Updated - November 28, 2021 09:53 pm IST

Published - February 21, 2017 12:02 am IST

The wrongful arrest of two men in the 2005 Delhi blasts case must invite introspection

A Delhi court’s acquittal of two persons accused of involvement in the 2005 serial blasts in the city, thereby bringing an end to their long incarceration, brings to light another instance of unconscionable miscarriage of justice in this country. Additional Sessions Judge Reetesh Singh acquitted the two men — Mohammad Hussain Fazli and Mohammad Rafiq Shah — of all charges, while saying it found no evidence to link the third accused, Tariq Ahmed Dar, to the blasts, though it convicted him for being a member of a terrorist organisation. At one level, the judgment is a reassuring affirmation of the independence at the lower rungs of the Indian judiciary. But it must invite, visibly, a response from the state to inquire into and address the processes that keep investigating agencies and prosecutors so determinedly on false trails. The frightening monotony with which Indian agencies have been failing to professionally investigate terrorism cases, and are accused of framing innocents, should jolt the system. The court said the prosecution had “miserably failed” to prove its case regarding who carried out the October 29, 2005 bomb blasts, that killed 67 and injured more than 200 people. It noted that the prosecution failed to establish a link between Dar and the other two Kashmiris accused. The explosions, in a bazaar outside the New Delhi railway station, in a bus, and in the Sarojini Nagar market, came just before Deepavali.

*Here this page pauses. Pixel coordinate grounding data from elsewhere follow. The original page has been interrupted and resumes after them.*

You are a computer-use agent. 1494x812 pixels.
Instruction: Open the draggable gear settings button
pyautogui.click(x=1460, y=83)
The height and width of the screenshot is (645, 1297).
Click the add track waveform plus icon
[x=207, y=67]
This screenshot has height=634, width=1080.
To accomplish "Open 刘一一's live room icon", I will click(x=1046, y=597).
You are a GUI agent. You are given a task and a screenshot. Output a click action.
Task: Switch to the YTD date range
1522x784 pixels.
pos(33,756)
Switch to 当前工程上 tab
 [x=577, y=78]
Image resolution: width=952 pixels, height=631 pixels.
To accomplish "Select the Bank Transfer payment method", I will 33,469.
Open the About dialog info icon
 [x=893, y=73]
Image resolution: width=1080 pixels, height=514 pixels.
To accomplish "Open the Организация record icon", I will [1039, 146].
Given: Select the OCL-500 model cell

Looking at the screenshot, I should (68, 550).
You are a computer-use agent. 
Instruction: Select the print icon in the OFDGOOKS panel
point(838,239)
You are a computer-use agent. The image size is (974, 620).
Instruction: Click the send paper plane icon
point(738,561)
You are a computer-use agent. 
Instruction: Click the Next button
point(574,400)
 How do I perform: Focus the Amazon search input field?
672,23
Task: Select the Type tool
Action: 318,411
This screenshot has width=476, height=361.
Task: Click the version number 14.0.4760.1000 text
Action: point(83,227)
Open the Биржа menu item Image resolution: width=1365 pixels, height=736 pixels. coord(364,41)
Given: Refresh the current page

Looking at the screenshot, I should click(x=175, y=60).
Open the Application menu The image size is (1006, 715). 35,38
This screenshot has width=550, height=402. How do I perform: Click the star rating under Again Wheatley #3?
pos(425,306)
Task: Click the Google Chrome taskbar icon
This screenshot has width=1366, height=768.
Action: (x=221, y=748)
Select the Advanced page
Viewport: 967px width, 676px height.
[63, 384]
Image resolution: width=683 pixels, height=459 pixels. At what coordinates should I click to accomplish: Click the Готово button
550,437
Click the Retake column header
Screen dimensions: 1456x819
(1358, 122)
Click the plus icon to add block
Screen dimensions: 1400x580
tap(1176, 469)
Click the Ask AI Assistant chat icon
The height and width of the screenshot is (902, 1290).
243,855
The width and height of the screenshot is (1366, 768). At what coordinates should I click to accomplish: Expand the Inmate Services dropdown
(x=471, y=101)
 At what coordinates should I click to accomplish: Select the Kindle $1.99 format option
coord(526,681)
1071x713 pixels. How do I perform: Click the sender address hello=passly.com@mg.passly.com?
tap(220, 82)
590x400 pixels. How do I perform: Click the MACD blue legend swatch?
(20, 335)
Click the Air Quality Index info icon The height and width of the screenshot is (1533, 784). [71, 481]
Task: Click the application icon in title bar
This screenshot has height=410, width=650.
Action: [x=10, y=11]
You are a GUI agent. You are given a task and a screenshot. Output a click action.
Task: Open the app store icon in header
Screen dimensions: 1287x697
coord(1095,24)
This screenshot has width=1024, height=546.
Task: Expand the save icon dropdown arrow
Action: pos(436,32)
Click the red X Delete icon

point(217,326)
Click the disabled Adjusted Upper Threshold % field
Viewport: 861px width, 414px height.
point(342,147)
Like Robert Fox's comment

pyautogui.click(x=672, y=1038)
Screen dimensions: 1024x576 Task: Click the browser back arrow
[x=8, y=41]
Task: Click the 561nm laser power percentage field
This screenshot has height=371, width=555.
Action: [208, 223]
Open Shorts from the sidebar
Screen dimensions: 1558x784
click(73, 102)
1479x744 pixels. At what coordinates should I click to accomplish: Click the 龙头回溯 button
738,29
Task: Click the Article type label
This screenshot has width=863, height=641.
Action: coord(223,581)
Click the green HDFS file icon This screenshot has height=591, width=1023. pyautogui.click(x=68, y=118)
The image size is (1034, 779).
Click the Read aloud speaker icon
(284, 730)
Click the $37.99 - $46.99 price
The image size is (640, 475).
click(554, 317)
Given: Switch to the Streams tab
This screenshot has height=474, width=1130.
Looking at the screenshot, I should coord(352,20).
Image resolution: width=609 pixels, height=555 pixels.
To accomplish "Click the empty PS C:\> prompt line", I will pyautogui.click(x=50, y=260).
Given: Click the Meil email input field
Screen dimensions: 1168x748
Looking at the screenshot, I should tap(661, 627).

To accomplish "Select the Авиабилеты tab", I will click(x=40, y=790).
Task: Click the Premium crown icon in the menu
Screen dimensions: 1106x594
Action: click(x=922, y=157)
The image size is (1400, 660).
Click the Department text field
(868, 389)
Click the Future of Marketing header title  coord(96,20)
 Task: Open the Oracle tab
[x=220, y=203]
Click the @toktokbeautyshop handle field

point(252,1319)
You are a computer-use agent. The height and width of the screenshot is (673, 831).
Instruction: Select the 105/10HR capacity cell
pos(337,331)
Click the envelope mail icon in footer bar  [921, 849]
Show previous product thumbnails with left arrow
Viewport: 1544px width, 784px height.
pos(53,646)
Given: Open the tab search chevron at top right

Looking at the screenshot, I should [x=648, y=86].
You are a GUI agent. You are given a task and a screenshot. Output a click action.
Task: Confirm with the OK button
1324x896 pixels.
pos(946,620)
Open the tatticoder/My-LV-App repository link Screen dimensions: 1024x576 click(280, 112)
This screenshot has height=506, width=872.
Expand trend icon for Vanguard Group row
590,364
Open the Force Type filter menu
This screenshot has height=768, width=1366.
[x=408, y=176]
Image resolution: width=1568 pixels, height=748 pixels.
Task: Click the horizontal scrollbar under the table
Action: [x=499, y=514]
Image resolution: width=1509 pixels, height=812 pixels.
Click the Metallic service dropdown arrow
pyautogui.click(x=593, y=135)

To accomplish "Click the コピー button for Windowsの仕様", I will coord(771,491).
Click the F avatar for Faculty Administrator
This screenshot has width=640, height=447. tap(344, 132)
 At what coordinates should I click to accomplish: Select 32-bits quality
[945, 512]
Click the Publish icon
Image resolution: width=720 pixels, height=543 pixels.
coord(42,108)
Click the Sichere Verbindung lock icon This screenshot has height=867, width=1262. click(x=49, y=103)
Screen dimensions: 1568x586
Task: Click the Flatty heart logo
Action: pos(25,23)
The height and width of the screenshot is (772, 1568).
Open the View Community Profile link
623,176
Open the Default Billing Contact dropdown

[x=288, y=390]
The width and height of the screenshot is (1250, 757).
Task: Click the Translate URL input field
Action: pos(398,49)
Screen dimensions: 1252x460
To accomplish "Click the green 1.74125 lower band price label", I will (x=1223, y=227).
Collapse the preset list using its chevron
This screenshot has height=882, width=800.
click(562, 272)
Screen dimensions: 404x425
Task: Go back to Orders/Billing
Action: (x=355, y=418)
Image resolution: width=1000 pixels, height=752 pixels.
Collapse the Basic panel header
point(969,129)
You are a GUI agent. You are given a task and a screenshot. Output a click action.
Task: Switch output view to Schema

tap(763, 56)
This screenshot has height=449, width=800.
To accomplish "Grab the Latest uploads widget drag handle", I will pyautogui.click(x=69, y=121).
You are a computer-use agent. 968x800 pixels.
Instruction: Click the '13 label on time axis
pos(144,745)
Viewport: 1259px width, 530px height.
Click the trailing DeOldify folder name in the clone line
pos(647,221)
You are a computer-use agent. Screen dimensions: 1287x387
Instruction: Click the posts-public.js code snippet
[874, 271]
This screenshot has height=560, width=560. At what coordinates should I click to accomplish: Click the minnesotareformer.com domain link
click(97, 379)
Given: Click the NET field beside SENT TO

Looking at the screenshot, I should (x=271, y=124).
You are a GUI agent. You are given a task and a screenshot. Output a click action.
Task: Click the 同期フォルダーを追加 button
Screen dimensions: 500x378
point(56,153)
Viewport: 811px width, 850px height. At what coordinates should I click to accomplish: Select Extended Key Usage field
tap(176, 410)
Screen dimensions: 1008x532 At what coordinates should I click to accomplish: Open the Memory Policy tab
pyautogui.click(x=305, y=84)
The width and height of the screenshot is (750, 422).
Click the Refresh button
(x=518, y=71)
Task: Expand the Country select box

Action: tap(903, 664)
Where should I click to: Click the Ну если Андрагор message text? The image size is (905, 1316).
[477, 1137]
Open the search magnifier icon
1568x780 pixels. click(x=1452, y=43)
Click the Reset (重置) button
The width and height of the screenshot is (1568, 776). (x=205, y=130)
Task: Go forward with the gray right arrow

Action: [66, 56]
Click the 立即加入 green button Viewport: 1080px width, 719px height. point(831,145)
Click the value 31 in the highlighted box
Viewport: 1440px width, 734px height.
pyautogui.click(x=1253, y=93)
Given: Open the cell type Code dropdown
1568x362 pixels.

This is not the first time that investigation into a terror case has fallen flat in a court of law; nor is it the only instance of the Indian security agencies being accused of framing innocents. The judgment is a telling commentary on India’s faulty counter-terror posture, one that demands a holistic overhaul. There is a long list of terror attacks in which the security establishment failed to carry out a scientific probe and ended up framing innocent persons. The Malegaon blast of 2006 , the attack on Mecca Masjid in Hyderabad in 2007 , the Samjhauta Express attack of 2007 have all seen the investigating agencies flailing to find the guilty. Such incompetence has grave implications for India’s preparedness to avert terrorist strikes. It is from credible clues gathered during investigations into an attack that agencies pick up the trail to active terror groups, sleeper cells, and so on. Moreover, this incompetence often swallows the lives of innocent persons. In this case, Mohammad Rafiq Shah was just another college student in Srinagar when he was detained in 2005, while Mohammad Hussain Fazli was a struggling carpet-maker. It is difficult to imagine what could be done to compensate them for their long, unjust incarceration. Or to begin to get to the bottom of the terror attack that took 67 lives. A reform of the investigation processes should, however, frame the state’s response to the verdict.